In part 1 of this series, we looked at Machine Learning (ML) and how it can revolutionize network analytics, but that isn’t to say it doesn’t have it’s issues. Although ML is an exciting technology that has many useful applications, ML based solutions come with a variety of new challenges.

The single largest problem with ML in network analysis is that each network is unique and, more importantly, is constantly changing. This means that once you’ve successfully trained a set of modules to recognize various conditions, you’ll probably need to do it again. This meta-level training will improve as retraining itself can be automated, but it is easy to get lured into a false sense of complacency. The classic ML error is to not maintain a validation set independently from the training data; as a result, the system appears to be nearly perfect, but really has just memorized the answers to the test. When presented with novel examples, the result is effectively random, because the network has not actually generalized anything from its inputs.

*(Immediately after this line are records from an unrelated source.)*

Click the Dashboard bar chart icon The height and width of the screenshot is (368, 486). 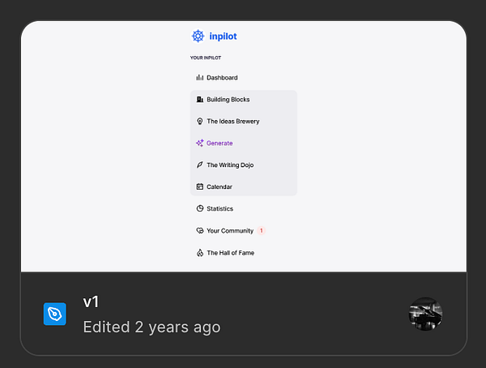tap(199, 78)
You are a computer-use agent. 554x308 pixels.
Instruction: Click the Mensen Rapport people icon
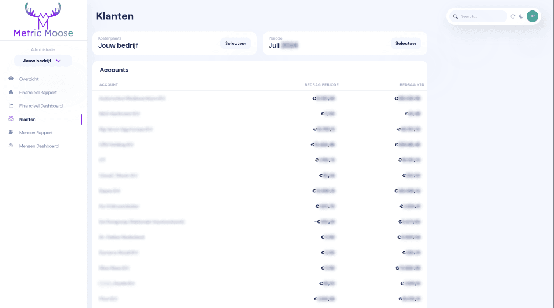point(11,132)
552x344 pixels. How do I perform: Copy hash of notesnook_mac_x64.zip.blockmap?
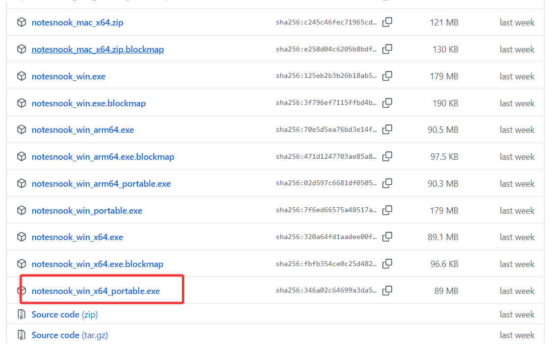387,49
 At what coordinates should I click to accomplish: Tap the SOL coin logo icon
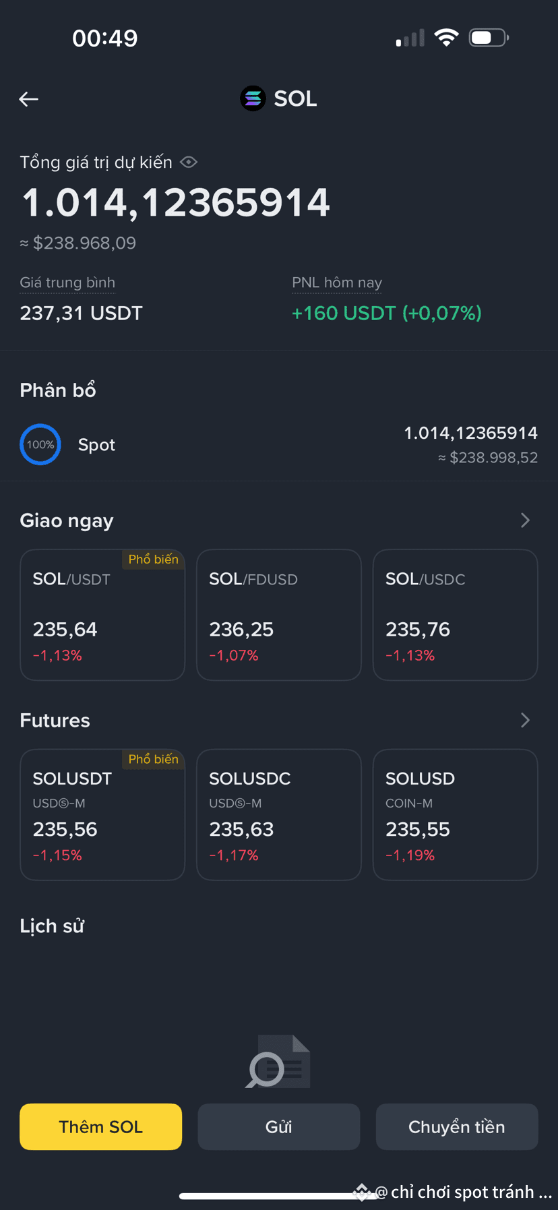coord(253,99)
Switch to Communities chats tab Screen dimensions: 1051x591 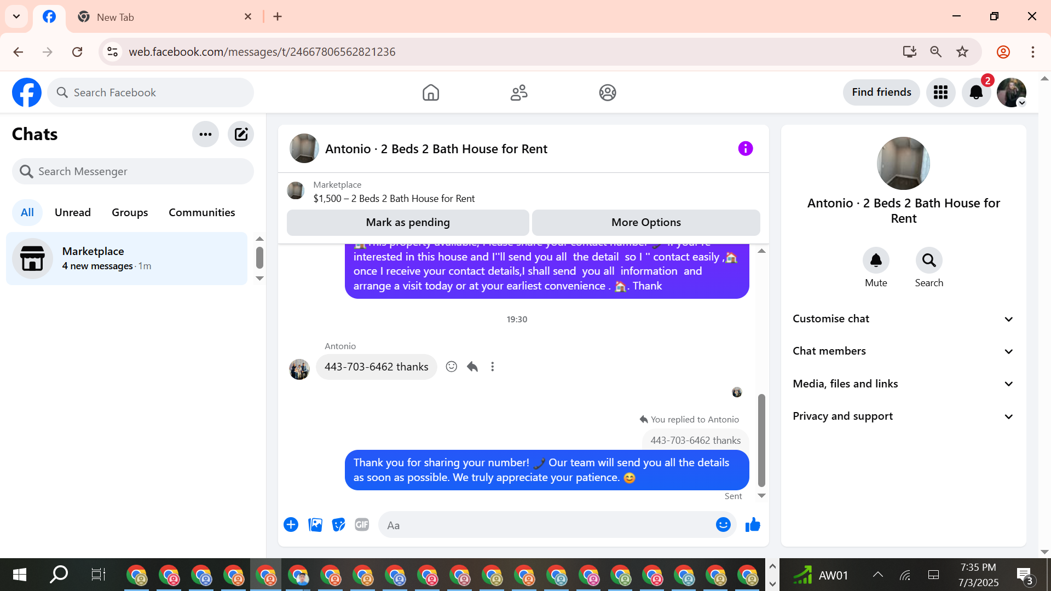201,212
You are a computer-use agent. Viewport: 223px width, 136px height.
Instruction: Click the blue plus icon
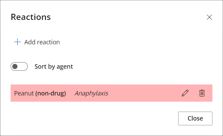[17, 42]
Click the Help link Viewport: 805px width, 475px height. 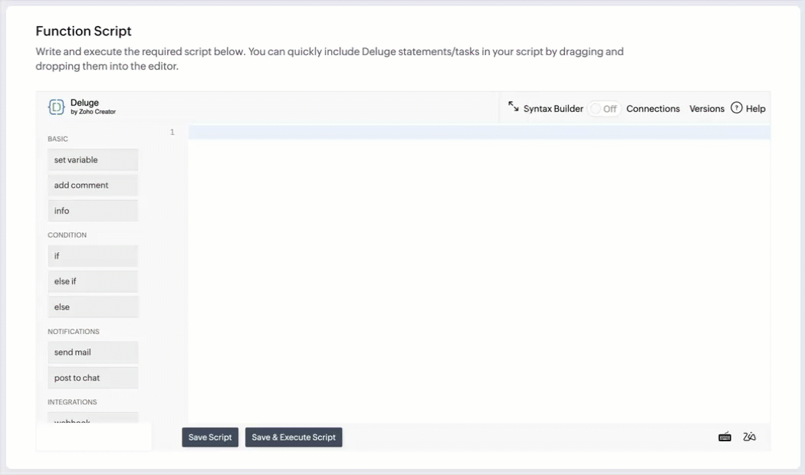755,109
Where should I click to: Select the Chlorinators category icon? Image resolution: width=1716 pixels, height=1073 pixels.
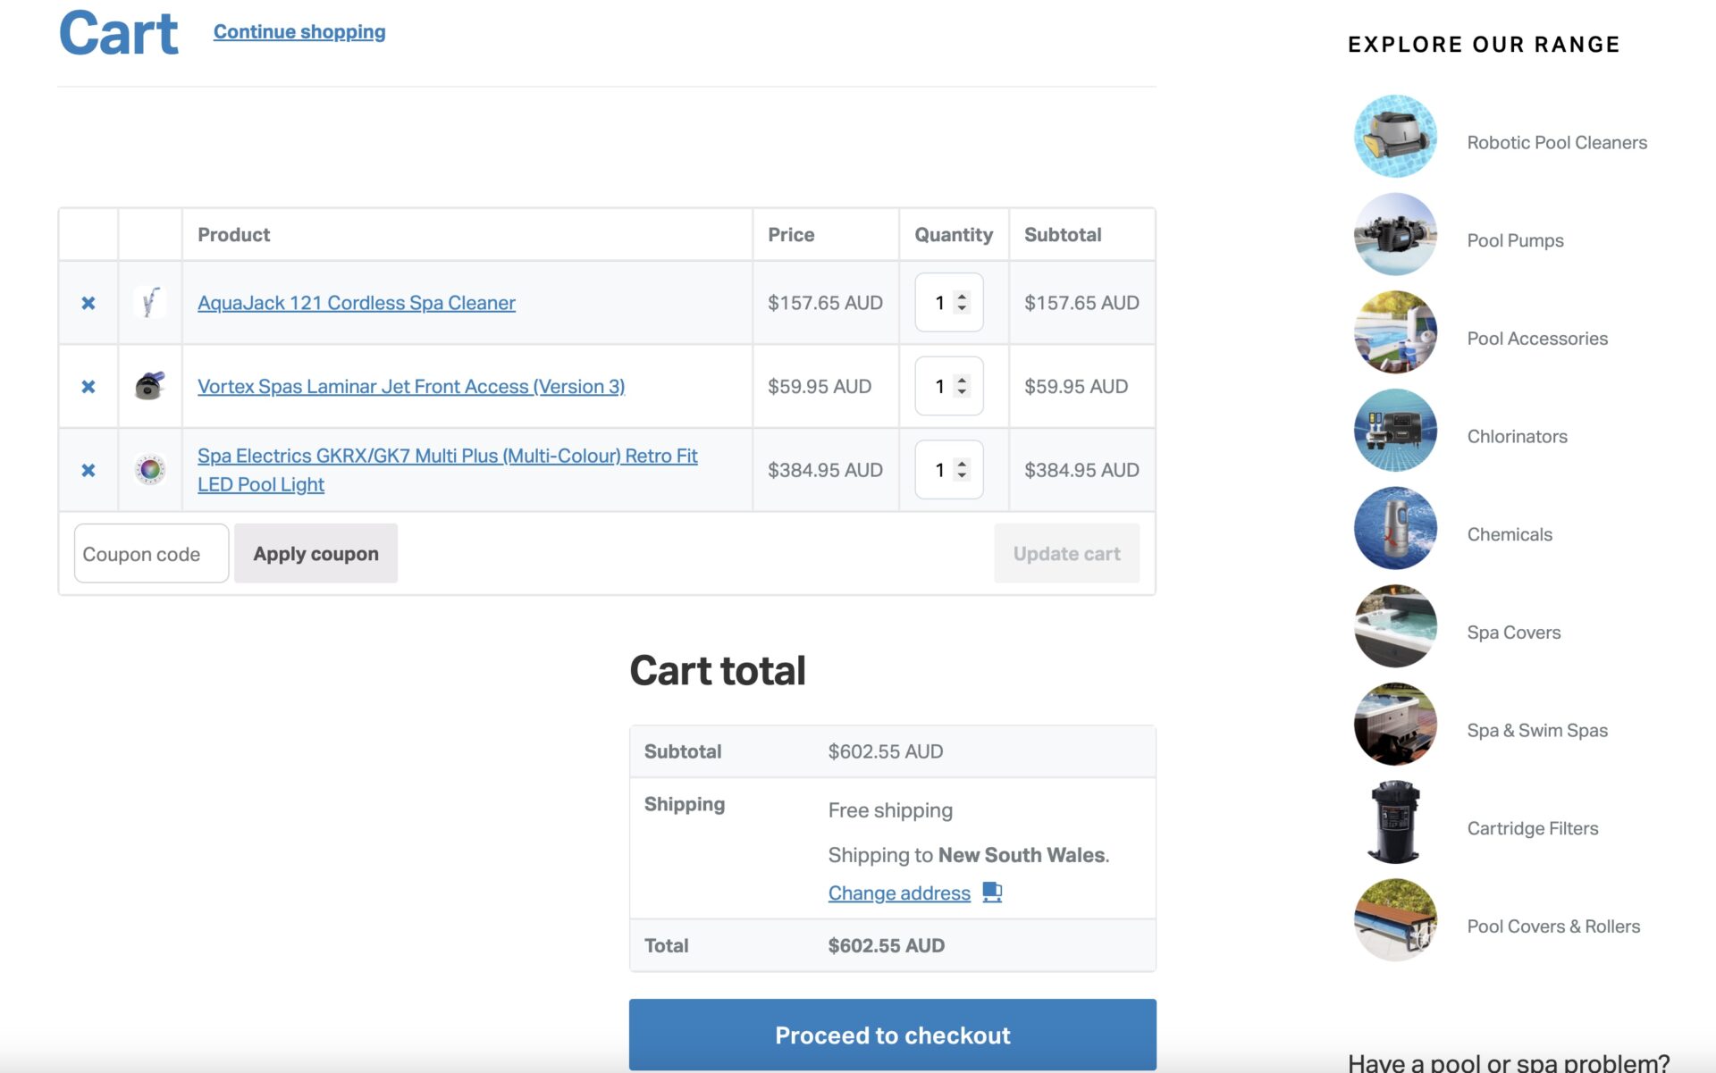tap(1395, 430)
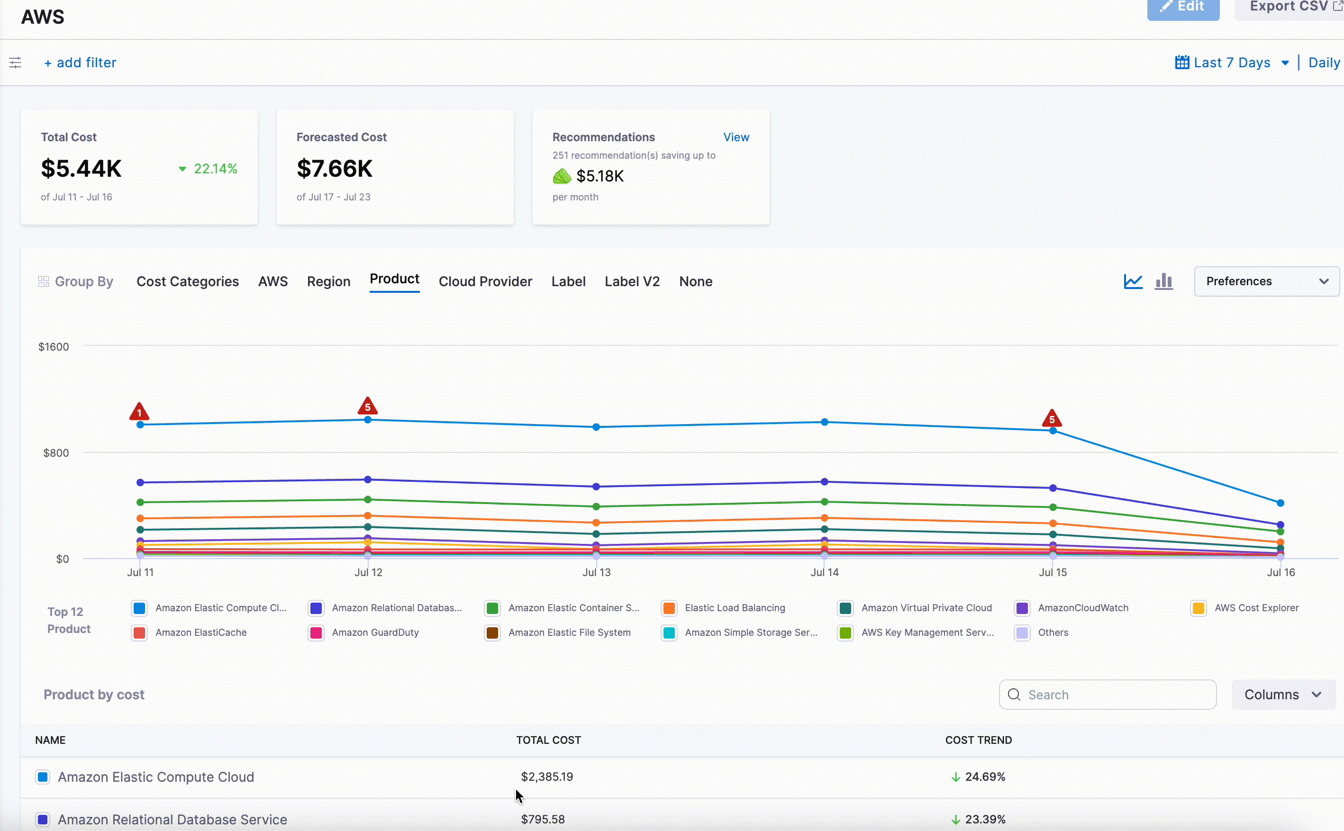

Tuning ML algorithms is still very much an art. Even simple mechanisms like logistic regression have a few hyper-parameters which must be adjusted to get valid results. Large and deep neural networks can have hundreds of parameters, and the selection of algorithm can be considered yet another. This means that you need skilled, knowledgeable staff, trained in data science to develop new modules, and even if you’re using off-the-shelf tools, there’s a good change you can trick yourself into thinking the system is working when it’s just spitting out pretty trash.

The fact is, machine learning is not a magic bullet that can solve any problem.  Machine learning rarely provides new insights, but what it does do well is to pay attention, relentlessly. This means if you can correctly label the training data, you can probably create a module that will do as well as the people who did the static analysis of it. This is the breakthrough difference with machine learning: humans can spend time on what they are good at – discovering and recognizing novelty—and the ML tools can perform the rote tasks.